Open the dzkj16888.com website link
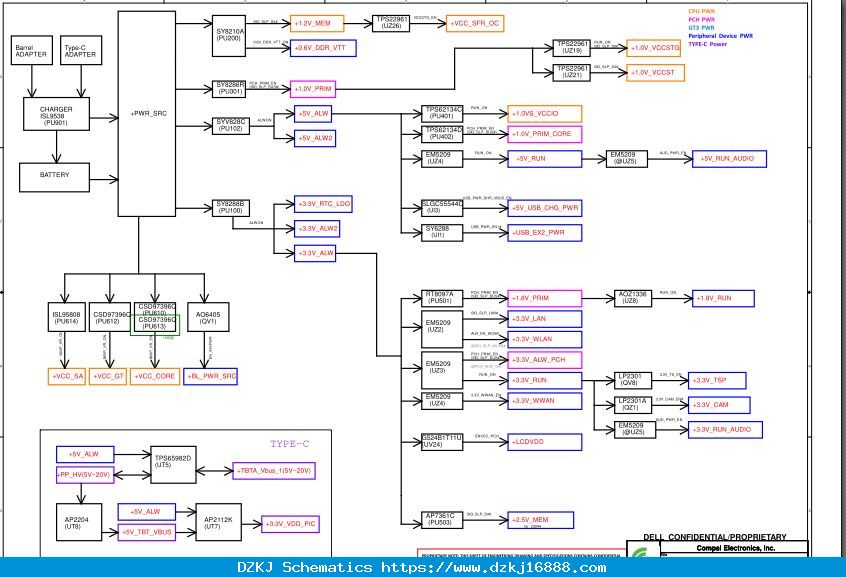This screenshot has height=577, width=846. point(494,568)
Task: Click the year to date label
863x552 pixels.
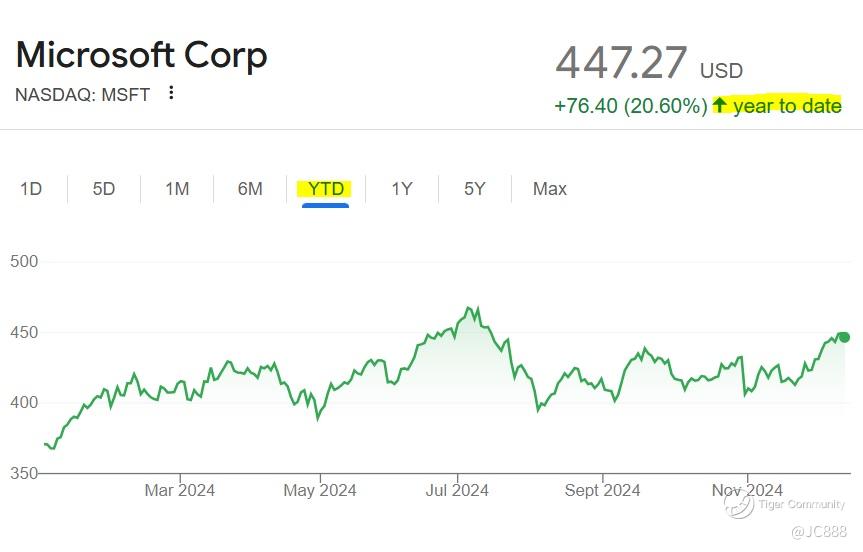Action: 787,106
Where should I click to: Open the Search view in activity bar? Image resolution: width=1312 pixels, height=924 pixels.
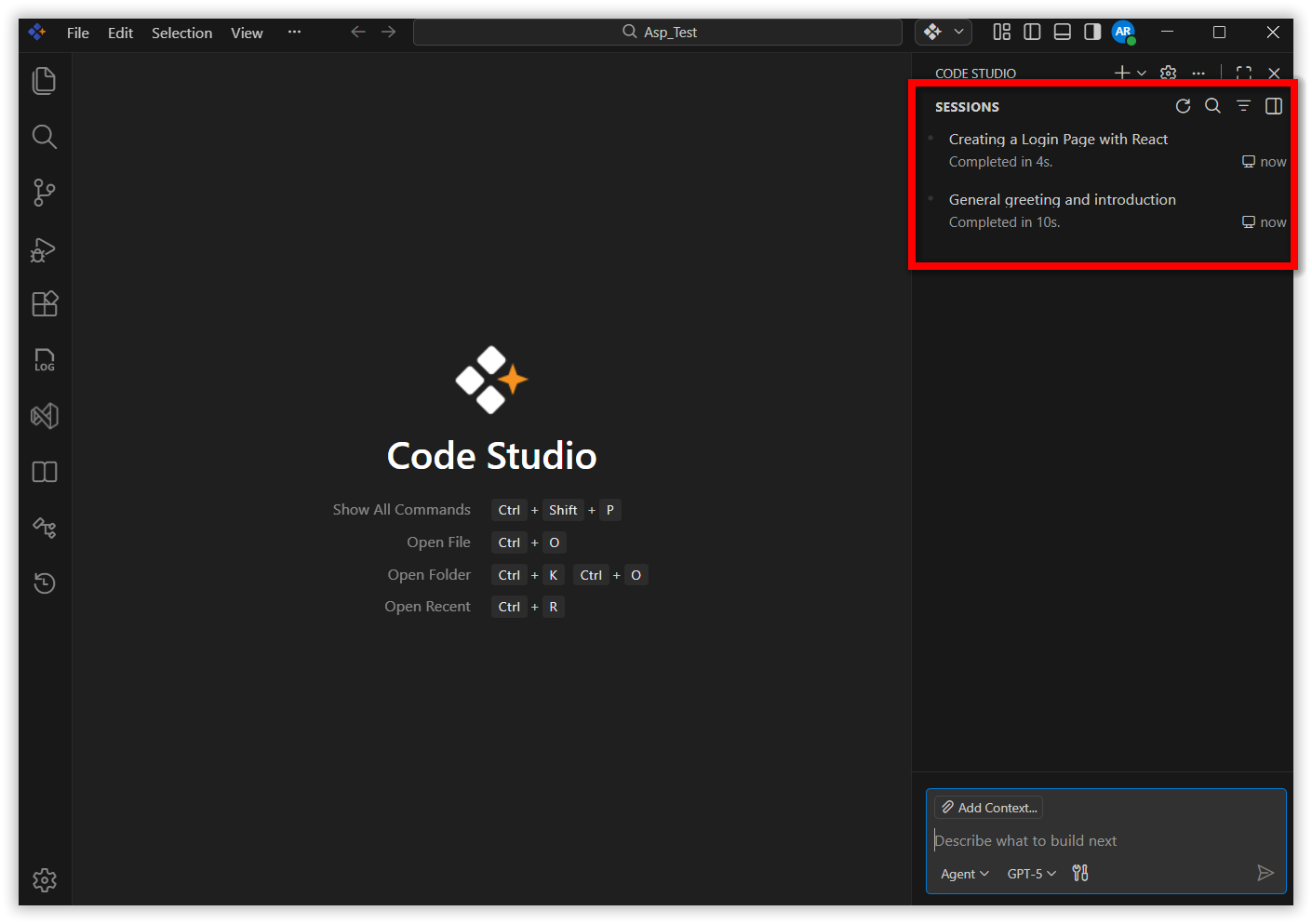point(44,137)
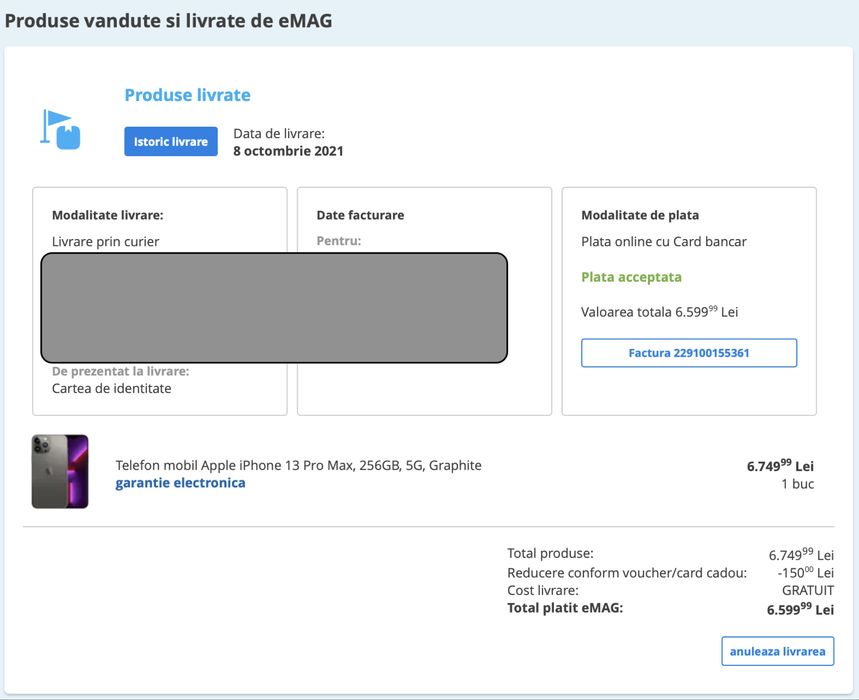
▬▬▬
__Task statement__
An exact copy of the listing is required, excluding any pictures.

__Answer to this problem__
Open the dzkj16888.com website link
This screenshot has height=577, width=846. point(494,568)
Task: Click the year to date label
863x552 pixels.
Action: 787,106
Where should I click to: Open the Search view in activity bar? Image resolution: width=1312 pixels, height=924 pixels.
point(44,137)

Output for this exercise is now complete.